# [SOURCE MATERIAL]
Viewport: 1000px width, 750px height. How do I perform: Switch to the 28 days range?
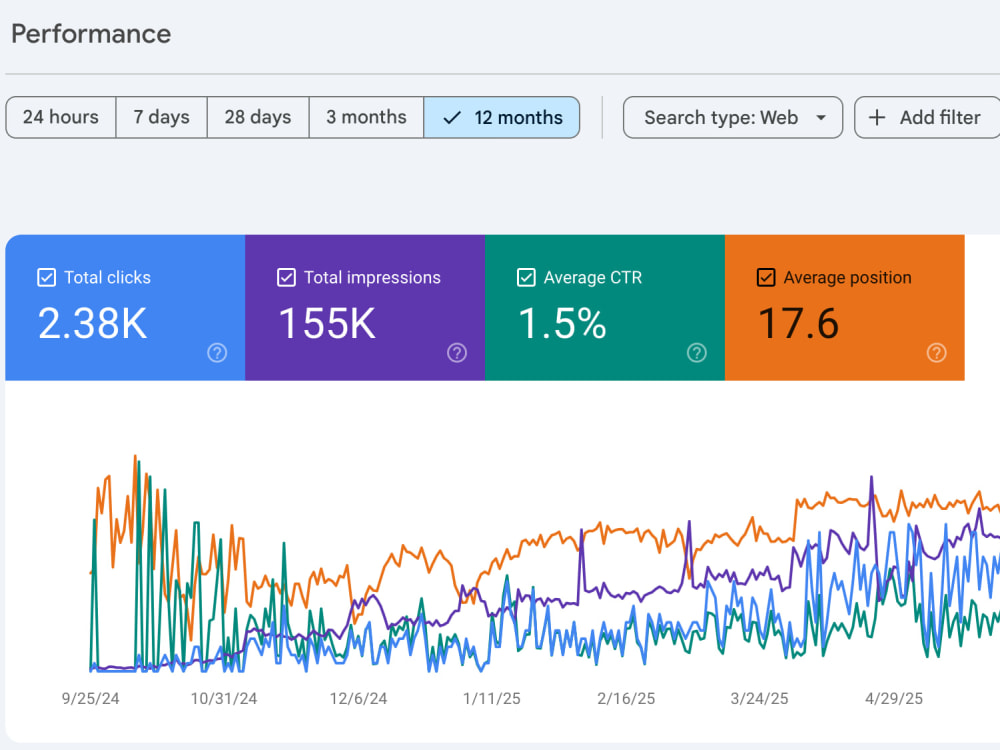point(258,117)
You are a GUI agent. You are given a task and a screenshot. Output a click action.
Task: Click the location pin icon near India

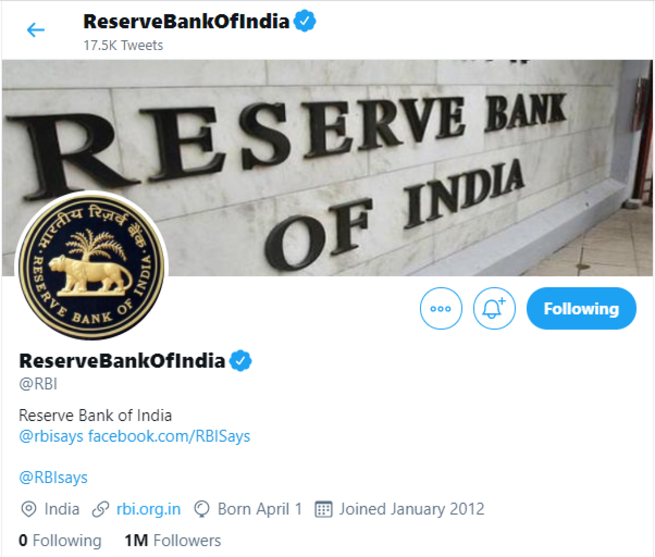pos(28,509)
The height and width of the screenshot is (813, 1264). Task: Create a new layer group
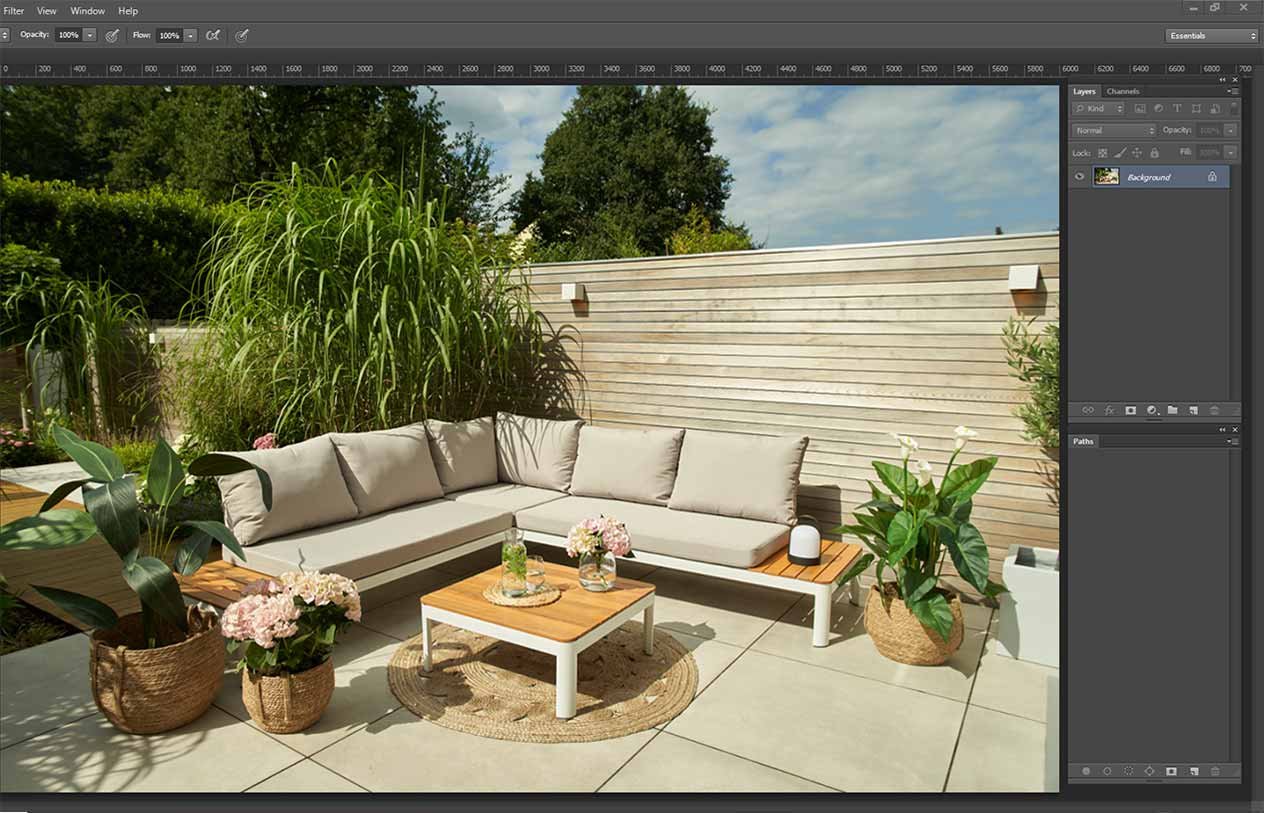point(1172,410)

# [BRIEF]
Now repeat exactly the lines from the one with "You are a GUI" through the end of the listing above, both included, omitting all pictures.

# [YOUR SOLUTION]
You are a GUI agent. You are given a task and a screenshot. Output a click action.
Task: Click the location pin icon near India

pos(28,509)
The height and width of the screenshot is (813, 1264). Task: Create a new layer group
point(1172,410)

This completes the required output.